Aux commandes de sa bécane, Baptiste Maurel bifurqua et franchit le portail de la propriété avant de suivre à allure modérée l'allée gravillonnée bordée d'arbres centenaires. Il passa devant la grande demeure provençale et s'arrêta à côté du garage double situé à quelques dizaines de mètres de là. Posant un pied à terre, il arrêta sa Kawasaki GPZ 500, modèle 1986. Son casque intégral retrouva sa place habituelle sur la poignée du guidon. C'était sa première bécane. Et il ne regrettait pas une seconde d'avoir travaillé dans une entreprise de déménagement pendant tout l'été de l'année précédente pour se la payer.

Descendant de moto, il prit nonchalamment appui contre le mur du garage, avant d'attraper son paquet de cigarettes dans la poche de son blouson en cuir. Il en sortit une clope qu'il alluma avec un plaisir évident.

Avec sa haute silhouette athlétique, a à peine dix-neuf ans, Baptiste possédait déjà un charisme certain. Paraissant bien plus que son âge, il se dégageait de lui une force et une maturité étonnante. Cette impression était sans doute renforcée par sa barbe de plusieurs jours soulignant son visage anguleux et séduisant. Seule touche quelque peu juvénile, une tignasse épaisse et indisciplinée dont quelques mèches rebelles retombaient sur son front haut. Apparemment, il s'était abstenu d'aller chez le coiffeur depuis quelque temps déjà. Si cette « négligence », pas forcément intentionnelle, dérangeait son con de beau-père, eh bien ! ce ne serait pas pour déplaire à Baptiste.

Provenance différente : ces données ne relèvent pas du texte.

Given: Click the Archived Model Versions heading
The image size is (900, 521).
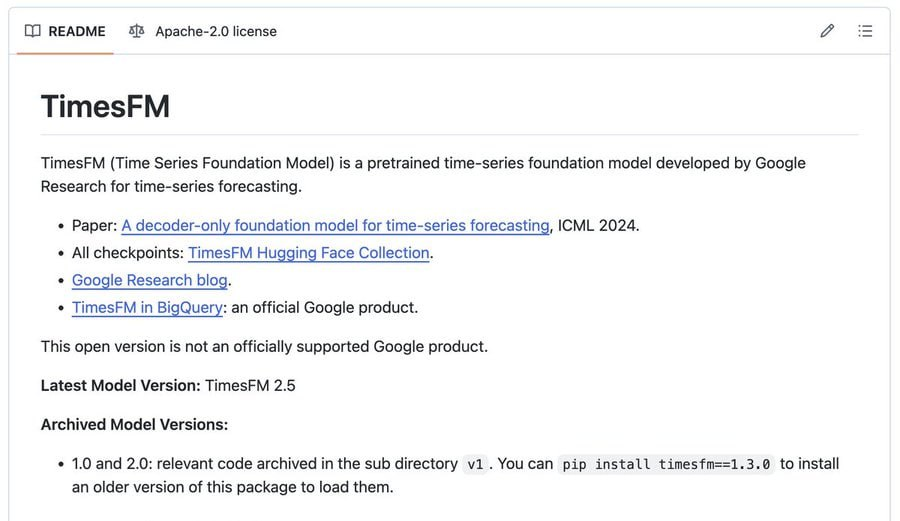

Relâchant lentement la fumée, le jeune homme leva les yeux vers la « Bastide ». C'était la maison familiale des De Laperousse depuis des générations. Typique de la région, cette demeure bourgeoise en pierre de taille était de belles dimensions. Sa façade était tapissée de lierre. Celui-ci montait jusqu'au toit de tuiles en terre cuite. Ses volets en bois étaient peints, comme il se doit, en bleu pastel. Non loin, donnant sur la façade arrière s'étendait une magnifique roseraie. Roseraie qui avait été la passion de Thérèse, sa mère.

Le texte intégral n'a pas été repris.